Sandro Girgvliani, retrouvé mort le 28 janvier dans un cimetière, s’était vivement disputé la veille au soir avec quatre hauts responsables du ministère de l’Intérieur, accompagnés de la femme du ministre Vano Merabichvili.
Sous la pression des médias et de l’opposition, le ministre a annoncé l’arrestation de quatre officiers subalternes du ministère mais écarté la responsabilité des quatre hauts responsables dans l’affaire, alors que l’enquête, conduite par le ministère de l’Intérieur lui-même, a souffert de nombreuses irrégularités.
« C’est un cas symbolique qui prouve que la justice est sélective. Quand certains responsables gouvernementaux sont impliqués dans une affaire criminelle, ils ne sont pas concernés par des sanctions », affirme Ana Dolidze, présidente de l’Association des jeunes avocats géorgiens (AJAG), une ONG très active dans la préparation de la révolution de 2003.
L’indépendance des juges est devenue très réduite. « La situation est pire qu’à l’époque de Chevarnadze.
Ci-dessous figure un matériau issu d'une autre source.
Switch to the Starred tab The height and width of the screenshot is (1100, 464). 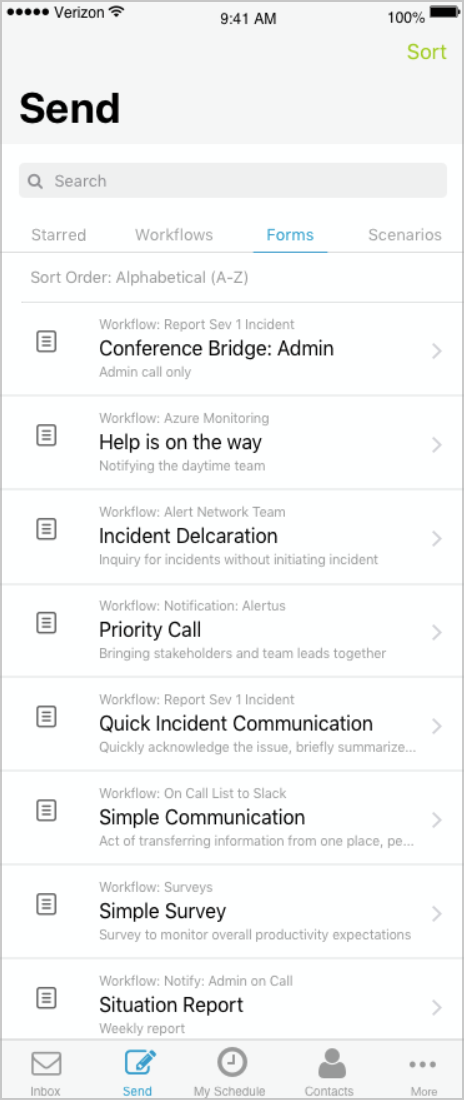[x=59, y=235]
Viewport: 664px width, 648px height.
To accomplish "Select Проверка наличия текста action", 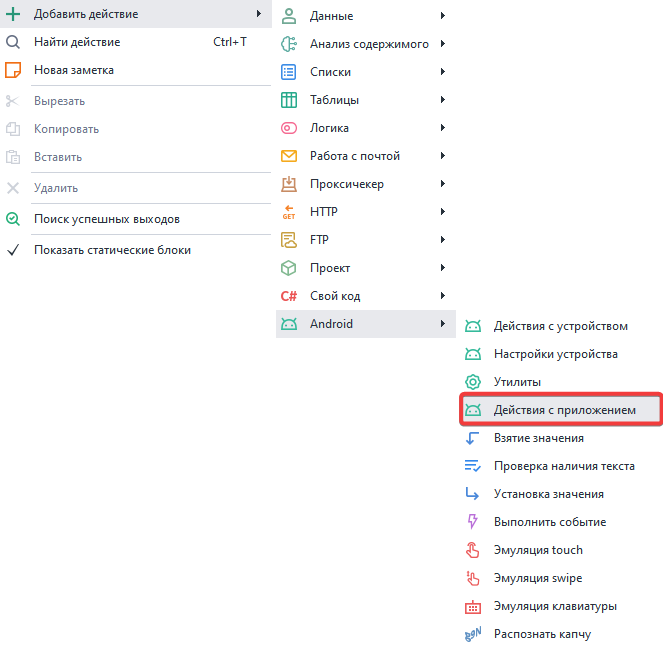I will [x=564, y=466].
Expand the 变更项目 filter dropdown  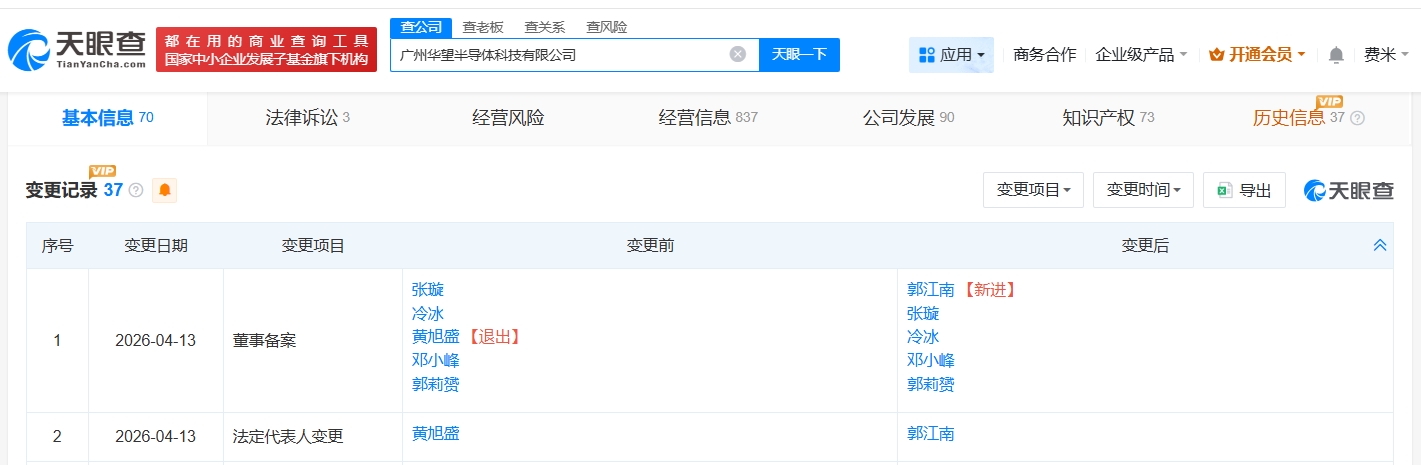point(1033,190)
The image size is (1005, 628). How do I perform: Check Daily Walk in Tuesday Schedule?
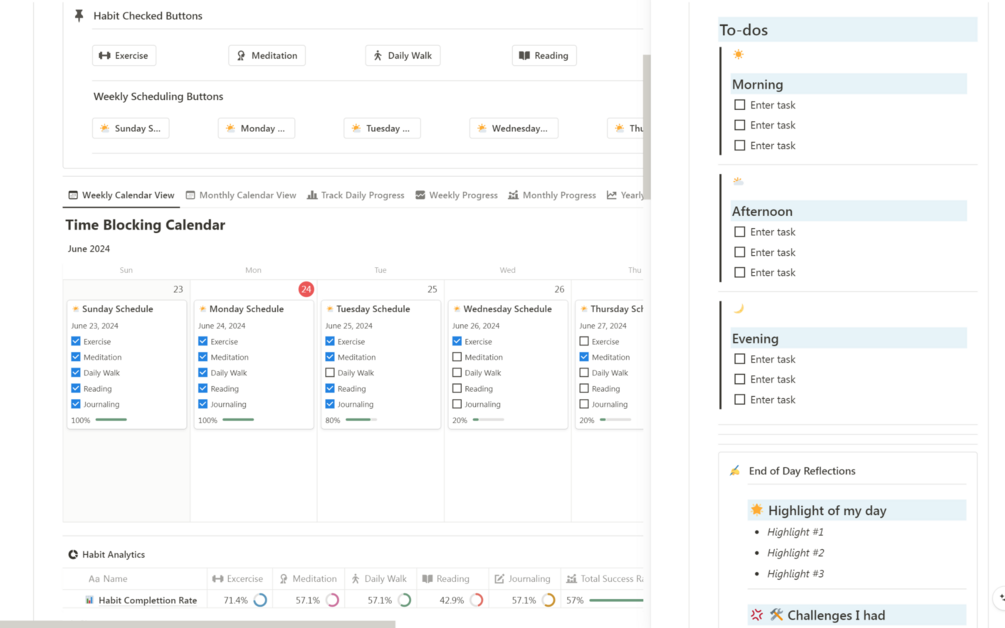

Avant, les juges étaient plus corrompus, maintenant ils ont peur du pouvoir », affirme Ana Dolidze.
Le cas du député d’opposition Valeri Guelachvili, privé vendredi 31 mars de son immunité parlementaire pour avoir dirigé une entreprise – ce qui est illégal en Géorgie – est aussi exemplaire aux yeux de l’opposition.
« Un tiers des députés de la majorité font des affaires, et ils ne sont pas inquiétés (….) Ceux qui font les lois les ignorent quand elles les concernent », dénonce Paata Zakaréichvili, politologue à Tbilissi et membre du Parti Républicain (opposition).